_Objective_
Please output the lines of the records below as a Markdown table with the columns "Number" and "Line," one row per line and blank lines omitted. Leave the pictures out of the answer.

_The data_
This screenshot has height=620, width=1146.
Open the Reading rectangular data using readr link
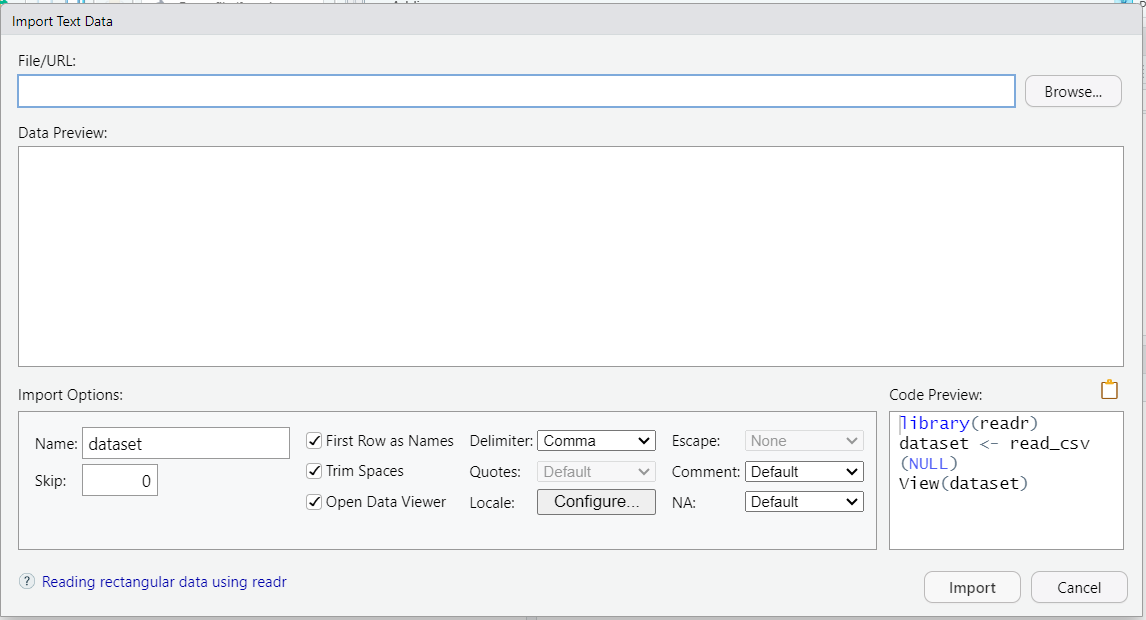point(164,582)
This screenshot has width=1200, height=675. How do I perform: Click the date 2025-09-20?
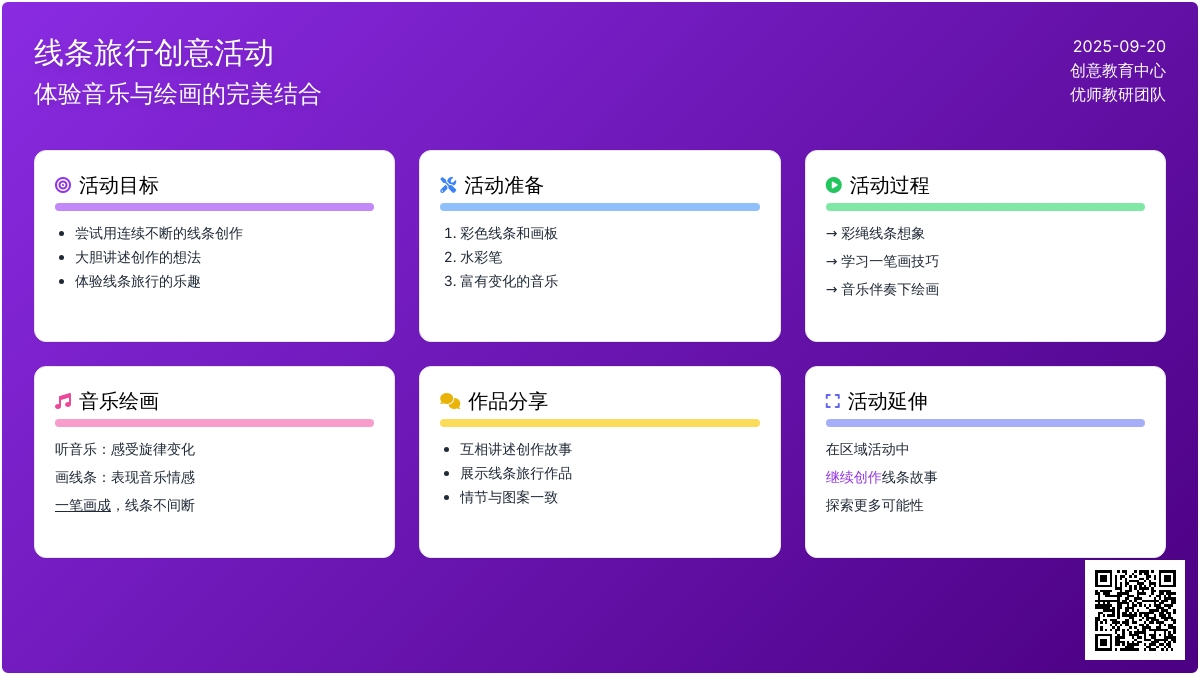click(x=1119, y=46)
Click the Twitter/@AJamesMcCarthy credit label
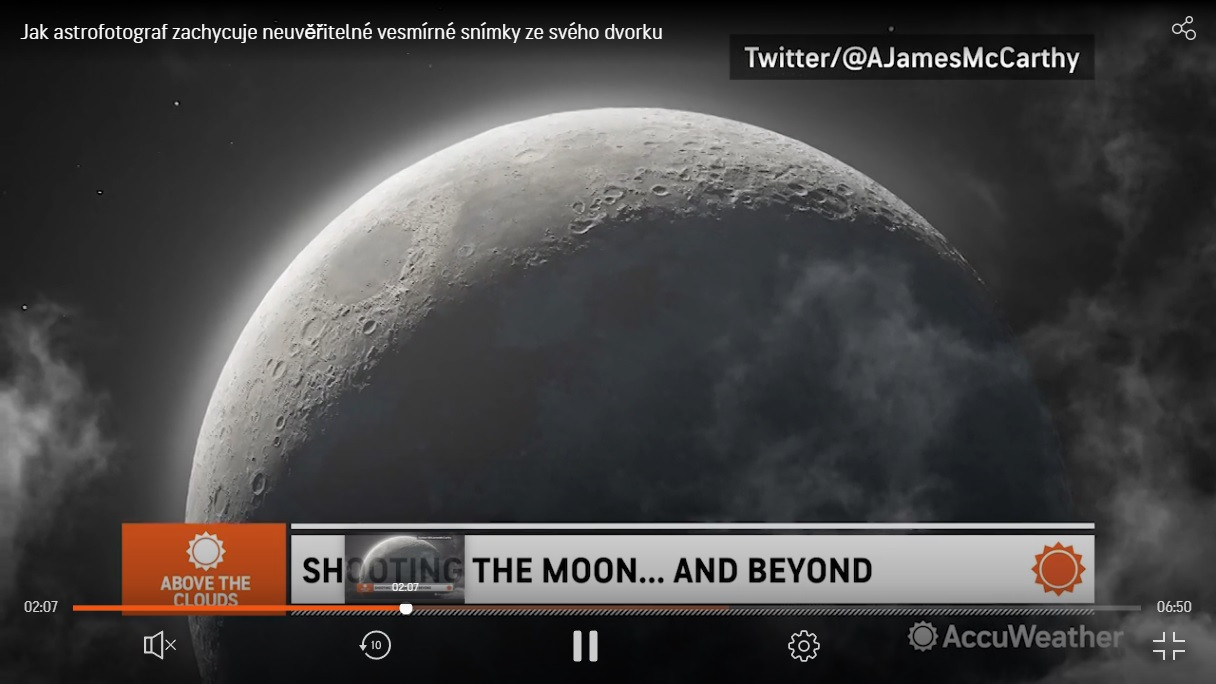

_The reply_
| Number | Line |
|---|---|
| 1 | This screenshot has height=620, width=1146. |
| 2 | Open the Reading rectangular data using readr link |
| 3 | point(164,582) |
| 4 | This screenshot has width=1200, height=675. How do I perform: Click the date 2025-09-20? |
| 5 | click(x=1119, y=46) |
| 6 | Click the Twitter/@AJamesMcCarthy credit label |